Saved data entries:

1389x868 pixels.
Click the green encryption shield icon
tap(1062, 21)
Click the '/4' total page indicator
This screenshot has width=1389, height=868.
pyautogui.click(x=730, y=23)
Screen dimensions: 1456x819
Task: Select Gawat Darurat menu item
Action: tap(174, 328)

Work item
Repeat back all entries verbatim.

Answer to this exercise
1389x868 pixels.
Click the green encryption shield icon
tap(1062, 21)
Click the '/4' total page indicator
This screenshot has width=1389, height=868.
pyautogui.click(x=730, y=23)
Screen dimensions: 1456x819
Task: Select Gawat Darurat menu item
Action: tap(174, 328)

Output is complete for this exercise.